» **THE TASK**: Print the listing below exactly as written.

» **INFORMATION PROVIDED**:
________

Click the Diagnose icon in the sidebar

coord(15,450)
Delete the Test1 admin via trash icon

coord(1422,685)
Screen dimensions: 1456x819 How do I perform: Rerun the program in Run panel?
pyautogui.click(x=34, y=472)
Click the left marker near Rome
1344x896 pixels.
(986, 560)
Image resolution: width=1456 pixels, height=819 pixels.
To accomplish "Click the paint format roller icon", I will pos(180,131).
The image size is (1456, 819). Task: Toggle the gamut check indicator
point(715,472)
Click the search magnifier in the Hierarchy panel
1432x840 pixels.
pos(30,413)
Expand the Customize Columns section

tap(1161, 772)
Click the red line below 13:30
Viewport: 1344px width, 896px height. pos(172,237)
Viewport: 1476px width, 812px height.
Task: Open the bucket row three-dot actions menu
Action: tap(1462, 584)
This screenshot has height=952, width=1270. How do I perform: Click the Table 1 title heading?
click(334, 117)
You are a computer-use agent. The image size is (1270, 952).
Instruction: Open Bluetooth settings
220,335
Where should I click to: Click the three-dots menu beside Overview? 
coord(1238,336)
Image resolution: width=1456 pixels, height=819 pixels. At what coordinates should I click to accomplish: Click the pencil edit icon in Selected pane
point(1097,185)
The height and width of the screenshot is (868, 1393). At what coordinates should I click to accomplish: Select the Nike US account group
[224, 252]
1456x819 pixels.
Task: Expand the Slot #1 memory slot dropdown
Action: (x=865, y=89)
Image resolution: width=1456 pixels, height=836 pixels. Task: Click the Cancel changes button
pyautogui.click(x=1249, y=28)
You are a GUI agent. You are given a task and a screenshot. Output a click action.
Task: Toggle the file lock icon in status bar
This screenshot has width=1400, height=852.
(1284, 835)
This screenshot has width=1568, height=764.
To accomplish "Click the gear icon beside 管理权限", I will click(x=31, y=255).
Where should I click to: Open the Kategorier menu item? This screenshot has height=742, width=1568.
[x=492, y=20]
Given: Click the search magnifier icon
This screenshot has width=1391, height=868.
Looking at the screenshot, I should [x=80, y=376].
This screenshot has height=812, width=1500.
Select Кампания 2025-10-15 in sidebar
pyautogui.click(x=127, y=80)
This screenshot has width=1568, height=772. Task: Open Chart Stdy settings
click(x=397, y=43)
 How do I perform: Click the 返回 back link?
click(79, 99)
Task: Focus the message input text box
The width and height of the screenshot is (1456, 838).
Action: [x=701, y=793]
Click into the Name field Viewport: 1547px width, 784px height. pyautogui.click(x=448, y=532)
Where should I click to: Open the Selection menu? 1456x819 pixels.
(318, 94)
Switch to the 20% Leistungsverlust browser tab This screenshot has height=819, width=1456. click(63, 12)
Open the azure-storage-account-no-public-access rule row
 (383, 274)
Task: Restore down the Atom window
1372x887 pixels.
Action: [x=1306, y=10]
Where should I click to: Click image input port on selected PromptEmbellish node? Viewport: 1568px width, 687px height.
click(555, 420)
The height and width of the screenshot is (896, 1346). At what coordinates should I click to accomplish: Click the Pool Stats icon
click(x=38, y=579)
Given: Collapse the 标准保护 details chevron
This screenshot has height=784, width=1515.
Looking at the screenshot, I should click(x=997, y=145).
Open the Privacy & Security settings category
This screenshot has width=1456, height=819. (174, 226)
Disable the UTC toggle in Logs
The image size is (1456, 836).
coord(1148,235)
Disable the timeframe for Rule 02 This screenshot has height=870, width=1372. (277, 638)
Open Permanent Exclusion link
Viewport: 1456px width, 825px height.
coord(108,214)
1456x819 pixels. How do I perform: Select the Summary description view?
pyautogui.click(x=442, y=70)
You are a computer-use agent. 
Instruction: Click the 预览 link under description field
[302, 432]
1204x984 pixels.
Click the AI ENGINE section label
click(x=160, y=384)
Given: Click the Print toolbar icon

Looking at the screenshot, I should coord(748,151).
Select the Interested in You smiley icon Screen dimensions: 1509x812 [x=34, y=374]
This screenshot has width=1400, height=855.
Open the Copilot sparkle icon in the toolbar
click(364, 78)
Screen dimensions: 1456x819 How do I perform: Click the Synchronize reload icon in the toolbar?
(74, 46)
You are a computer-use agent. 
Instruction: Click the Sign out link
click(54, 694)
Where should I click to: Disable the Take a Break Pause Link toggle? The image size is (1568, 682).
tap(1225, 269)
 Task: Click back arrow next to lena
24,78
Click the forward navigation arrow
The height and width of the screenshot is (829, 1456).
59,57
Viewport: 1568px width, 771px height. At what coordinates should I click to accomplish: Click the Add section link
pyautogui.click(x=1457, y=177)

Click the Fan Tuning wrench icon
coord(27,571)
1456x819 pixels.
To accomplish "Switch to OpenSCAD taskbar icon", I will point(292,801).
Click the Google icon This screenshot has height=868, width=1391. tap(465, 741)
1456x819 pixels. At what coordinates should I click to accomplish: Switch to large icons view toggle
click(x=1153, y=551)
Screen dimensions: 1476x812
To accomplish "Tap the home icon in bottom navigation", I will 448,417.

________

» **OUTPUT OF THE EXERCISE**:
Click the Diagnose icon in the sidebar

coord(15,450)
Delete the Test1 admin via trash icon

coord(1422,685)
Screen dimensions: 1456x819 How do I perform: Rerun the program in Run panel?
pyautogui.click(x=34, y=472)
Click the left marker near Rome
1344x896 pixels.
(986, 560)
Image resolution: width=1456 pixels, height=819 pixels.
To accomplish "Click the paint format roller icon", I will pos(180,131).
The image size is (1456, 819). Task: Toggle the gamut check indicator
point(715,472)
Click the search magnifier in the Hierarchy panel
1432x840 pixels.
pos(30,413)
Expand the Customize Columns section

tap(1161, 772)
Click the red line below 13:30
Viewport: 1344px width, 896px height. pos(172,237)
Viewport: 1476px width, 812px height.
Task: Open the bucket row three-dot actions menu
Action: tap(1462, 584)
This screenshot has height=952, width=1270. How do I perform: Click the Table 1 title heading?
click(334, 117)
You are a computer-use agent. The image size is (1270, 952).
Instruction: Open Bluetooth settings
220,335
Where should I click to: Click the three-dots menu beside Overview? 
coord(1238,336)
Image resolution: width=1456 pixels, height=819 pixels. At what coordinates should I click to accomplish: Click the pencil edit icon in Selected pane
point(1097,185)
The height and width of the screenshot is (868, 1393). At what coordinates should I click to accomplish: Select the Nike US account group
[224, 252]
1456x819 pixels.
Task: Expand the Slot #1 memory slot dropdown
Action: (x=865, y=89)
Image resolution: width=1456 pixels, height=836 pixels. Task: Click the Cancel changes button
pyautogui.click(x=1249, y=28)
You are a GUI agent. You are given a task and a screenshot. Output a click action.
Task: Toggle the file lock icon in status bar
This screenshot has width=1400, height=852.
(1284, 835)
This screenshot has width=1568, height=764.
To accomplish "Click the gear icon beside 管理权限", I will click(x=31, y=255).
Where should I click to: Open the Kategorier menu item? This screenshot has height=742, width=1568.
[x=492, y=20]
Given: Click the search magnifier icon
This screenshot has width=1391, height=868.
Looking at the screenshot, I should [x=80, y=376].
This screenshot has height=812, width=1500.
Select Кампания 2025-10-15 in sidebar
pyautogui.click(x=127, y=80)
This screenshot has width=1568, height=772. Task: Open Chart Stdy settings
click(x=397, y=43)
 How do I perform: Click the 返回 back link?
click(79, 99)
Task: Focus the message input text box
The width and height of the screenshot is (1456, 838).
Action: [x=701, y=793]
Click into the Name field Viewport: 1547px width, 784px height. pyautogui.click(x=448, y=532)
Where should I click to: Open the Selection menu? 1456x819 pixels.
(318, 94)
Switch to the 20% Leistungsverlust browser tab This screenshot has height=819, width=1456. click(63, 12)
Open the azure-storage-account-no-public-access rule row
 (383, 274)
Task: Restore down the Atom window
1372x887 pixels.
Action: [x=1306, y=10]
Where should I click to: Click image input port on selected PromptEmbellish node? Viewport: 1568px width, 687px height.
click(555, 420)
The height and width of the screenshot is (896, 1346). At what coordinates should I click to accomplish: Click the Pool Stats icon
click(x=38, y=579)
Given: Collapse the 标准保护 details chevron
This screenshot has height=784, width=1515.
Looking at the screenshot, I should click(x=997, y=145).
Open the Privacy & Security settings category
This screenshot has width=1456, height=819. (174, 226)
Disable the UTC toggle in Logs
The image size is (1456, 836).
coord(1148,235)
Disable the timeframe for Rule 02 This screenshot has height=870, width=1372. (277, 638)
Open Permanent Exclusion link
Viewport: 1456px width, 825px height.
coord(108,214)
1456x819 pixels. How do I perform: Select the Summary description view?
pyautogui.click(x=442, y=70)
You are a computer-use agent. 
Instruction: Click the 预览 link under description field
[302, 432]
1204x984 pixels.
Click the AI ENGINE section label
click(x=160, y=384)
Given: Click the Print toolbar icon

Looking at the screenshot, I should coord(748,151).
Select the Interested in You smiley icon Screen dimensions: 1509x812 [x=34, y=374]
This screenshot has width=1400, height=855.
Open the Copilot sparkle icon in the toolbar
click(364, 78)
Screen dimensions: 1456x819 How do I perform: Click the Synchronize reload icon in the toolbar?
(74, 46)
You are a computer-use agent. 
Instruction: Click the Sign out link
click(54, 694)
Where should I click to: Disable the Take a Break Pause Link toggle? The image size is (1568, 682).
tap(1225, 269)
 Task: Click back arrow next to lena
24,78
Click the forward navigation arrow
The height and width of the screenshot is (829, 1456).
59,57
Viewport: 1568px width, 771px height. At what coordinates should I click to accomplish: Click the Add section link
pyautogui.click(x=1457, y=177)

Click the Fan Tuning wrench icon
coord(27,571)
1456x819 pixels.
To accomplish "Switch to OpenSCAD taskbar icon", I will point(292,801).
Click the Google icon This screenshot has height=868, width=1391. tap(465, 741)
1456x819 pixels. At what coordinates should I click to accomplish: Switch to large icons view toggle
click(x=1153, y=551)
Screen dimensions: 1476x812
To accomplish "Tap the home icon in bottom navigation", I will 448,417.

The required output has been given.